Révélée par "Premières neiges" auréolé du Grand Prix de la Semaine de la critique lors de son dernier passage à Cannes en 2008, la réalisatrice Aida Bejic est de retour pour un film extrêmement personnel, "Djeca", puisque celui-ci traite du quotidien d'une jeune femme voilée dans un Sarajevo post Guerre de Bosnie.
Le récit n'est pas autobiographique, mais traite pourtant d'un style de vie et d'un contexte que la jeune réalisatrice a pourtant bien connu. Bien que le conflit bosniaque se soit terminé il y a environ 20 ans, cet après-guerre n'offre toujours aucune visibilité sur l'avenir de toute une génération dont Aida Begic fait partie. C'est de cette reconstruction difficile et de ce quotidien sans certitudes dont traite "Djeca" à travers la vie de cette jeune femme, victime d'une double discrimination régulière par rapport à son statut de femme et de porteuse du voile. Les traumas résiduels de la guerre persistent à travers tout une génération, et il suffit de voir des enfants jouer dans la rue avec des pétards pendant toute la durée du film pour faire la transposition avec un conflit toujours frais. Pourtant, là n'est pas la trame principale du film. Car chaque drame national (et universel) est avant tout constitué de drames personnels.
Rahima doit lutter quotidiennement, en devant se faire respecter au travail, en affrontant l'assistante sociale ou les profs de son frère, pour que ce dernier puisse vivre convenablement. Affichant un hermétisme refroidissant à l'image de sa sœur (il ne l'aide jamais dans les taches de la maison, il critique presque son travail et n'est jamais reconnaissant) ce dernier souhaiterait presque être à nouveau orphelin pour n'avoir à se soucier de rien. Recherchant son indépendance dans la délinquance, il se construit une identité fantasmée (il rejoue la scène du miroir de "Taxi Driver" la première fois qu'il tient une arme). Puis, le jour où il va rentrer en conflit à l'école, avec le fils d'un politicien important, ce sera au travers une lutte des classes opposant les plus pauvres, luttant au quotidien, et une caste profitant de la reconstruction du pays. Au passage le film dénonce aussi une certaine incompréhension entre les diverses personnalités de chacun : le cuisinier homosexuel et croate est constamment chahuté par ses collègues, Rahima se prend des remarques de ses supérieurs à la fois pour son voile ("Maquilles toi ! Le fait de porter le voile ne te force pas à ressembler à un cadavre") ou son passé, comme lorsque ne sachant pas décorer un arbre de Noël, sa patronne l'accuse d'avoir "grandi dans une cave".

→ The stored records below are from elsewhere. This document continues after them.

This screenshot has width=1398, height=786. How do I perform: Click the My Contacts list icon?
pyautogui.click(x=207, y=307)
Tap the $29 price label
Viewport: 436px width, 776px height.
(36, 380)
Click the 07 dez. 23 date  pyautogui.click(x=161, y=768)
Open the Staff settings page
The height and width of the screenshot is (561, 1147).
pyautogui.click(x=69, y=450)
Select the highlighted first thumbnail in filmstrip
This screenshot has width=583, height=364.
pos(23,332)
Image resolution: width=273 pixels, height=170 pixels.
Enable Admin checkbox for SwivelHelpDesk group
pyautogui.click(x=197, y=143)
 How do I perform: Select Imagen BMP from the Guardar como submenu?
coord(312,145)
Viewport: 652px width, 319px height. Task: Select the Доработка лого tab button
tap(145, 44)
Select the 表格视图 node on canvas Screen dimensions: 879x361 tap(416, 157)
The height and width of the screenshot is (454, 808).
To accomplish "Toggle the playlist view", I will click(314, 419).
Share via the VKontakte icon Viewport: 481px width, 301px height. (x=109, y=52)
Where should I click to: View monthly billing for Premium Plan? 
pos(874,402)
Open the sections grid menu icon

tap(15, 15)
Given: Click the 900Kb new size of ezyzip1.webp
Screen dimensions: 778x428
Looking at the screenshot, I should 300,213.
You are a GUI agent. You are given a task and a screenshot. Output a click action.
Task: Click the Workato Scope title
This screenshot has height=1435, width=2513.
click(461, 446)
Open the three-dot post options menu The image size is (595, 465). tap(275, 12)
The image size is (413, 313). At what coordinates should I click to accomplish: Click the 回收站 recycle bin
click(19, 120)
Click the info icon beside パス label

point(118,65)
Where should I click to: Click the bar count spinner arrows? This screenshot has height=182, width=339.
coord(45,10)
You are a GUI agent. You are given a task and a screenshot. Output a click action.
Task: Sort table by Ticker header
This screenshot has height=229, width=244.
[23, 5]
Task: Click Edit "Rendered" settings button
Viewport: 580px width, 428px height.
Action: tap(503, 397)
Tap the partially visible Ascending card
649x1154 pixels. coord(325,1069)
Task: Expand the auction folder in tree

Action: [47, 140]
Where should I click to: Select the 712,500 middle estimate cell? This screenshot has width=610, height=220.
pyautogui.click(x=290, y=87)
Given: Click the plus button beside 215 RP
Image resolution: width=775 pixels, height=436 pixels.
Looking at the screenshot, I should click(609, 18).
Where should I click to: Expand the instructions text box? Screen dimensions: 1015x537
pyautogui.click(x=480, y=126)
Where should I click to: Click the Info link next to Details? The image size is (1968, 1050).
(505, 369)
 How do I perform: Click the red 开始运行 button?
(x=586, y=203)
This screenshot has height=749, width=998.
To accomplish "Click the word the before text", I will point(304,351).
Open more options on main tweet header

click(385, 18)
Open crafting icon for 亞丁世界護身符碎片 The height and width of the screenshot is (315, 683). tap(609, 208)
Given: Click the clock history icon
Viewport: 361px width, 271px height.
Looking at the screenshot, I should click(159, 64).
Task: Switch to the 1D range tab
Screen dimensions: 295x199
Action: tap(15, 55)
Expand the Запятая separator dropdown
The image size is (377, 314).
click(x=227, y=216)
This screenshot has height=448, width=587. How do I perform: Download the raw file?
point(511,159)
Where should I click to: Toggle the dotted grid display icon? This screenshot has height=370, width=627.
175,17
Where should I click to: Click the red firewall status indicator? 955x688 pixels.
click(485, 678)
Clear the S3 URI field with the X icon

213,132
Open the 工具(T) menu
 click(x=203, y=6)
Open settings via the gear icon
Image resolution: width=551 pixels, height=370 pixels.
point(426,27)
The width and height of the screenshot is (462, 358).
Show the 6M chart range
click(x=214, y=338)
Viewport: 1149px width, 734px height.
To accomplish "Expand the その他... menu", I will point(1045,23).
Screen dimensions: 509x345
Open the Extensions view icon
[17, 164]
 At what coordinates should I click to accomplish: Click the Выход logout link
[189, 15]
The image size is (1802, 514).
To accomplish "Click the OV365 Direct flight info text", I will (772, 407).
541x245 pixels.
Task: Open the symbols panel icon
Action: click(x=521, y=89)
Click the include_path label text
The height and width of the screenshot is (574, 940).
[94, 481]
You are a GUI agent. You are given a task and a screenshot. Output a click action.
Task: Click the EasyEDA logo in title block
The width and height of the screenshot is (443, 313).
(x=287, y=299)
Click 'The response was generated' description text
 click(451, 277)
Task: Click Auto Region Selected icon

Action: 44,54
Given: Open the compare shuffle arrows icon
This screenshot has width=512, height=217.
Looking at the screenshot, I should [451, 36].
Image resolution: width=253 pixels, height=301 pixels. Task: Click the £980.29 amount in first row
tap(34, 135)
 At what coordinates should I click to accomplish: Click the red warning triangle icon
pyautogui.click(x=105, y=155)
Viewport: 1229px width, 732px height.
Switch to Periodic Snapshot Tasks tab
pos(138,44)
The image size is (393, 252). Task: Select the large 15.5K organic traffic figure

Malgré tout cela, le récit ne tombe jamais dans un misérabilisme facile. Aida Begic ne cherche jamais à attirer la pitié du spectateur. N'oubliant pas que la vie n'est pas faite que de coups durs mais également de petits moments dont il faut profiter (une fête de Noël, une partie de Playstation), le contraste de leur quotidien est affiché et représenté notamment par une bande son composée de musique classique en opposition avec les images. Ne résolvant pas toutes les intrigues de son film et laissant une multitude de portes ouvertes, Aida Begic nous livre une trame inachevée (la vie de ces personnages ne s'arrête pas la lumière se rallume dans la salle de cinéma) pour un récit concluant sur une énorme note d'espoir et un message simple et efficace : la reconstruction d'un pays passe d'abord par la reconstruction de sa famille.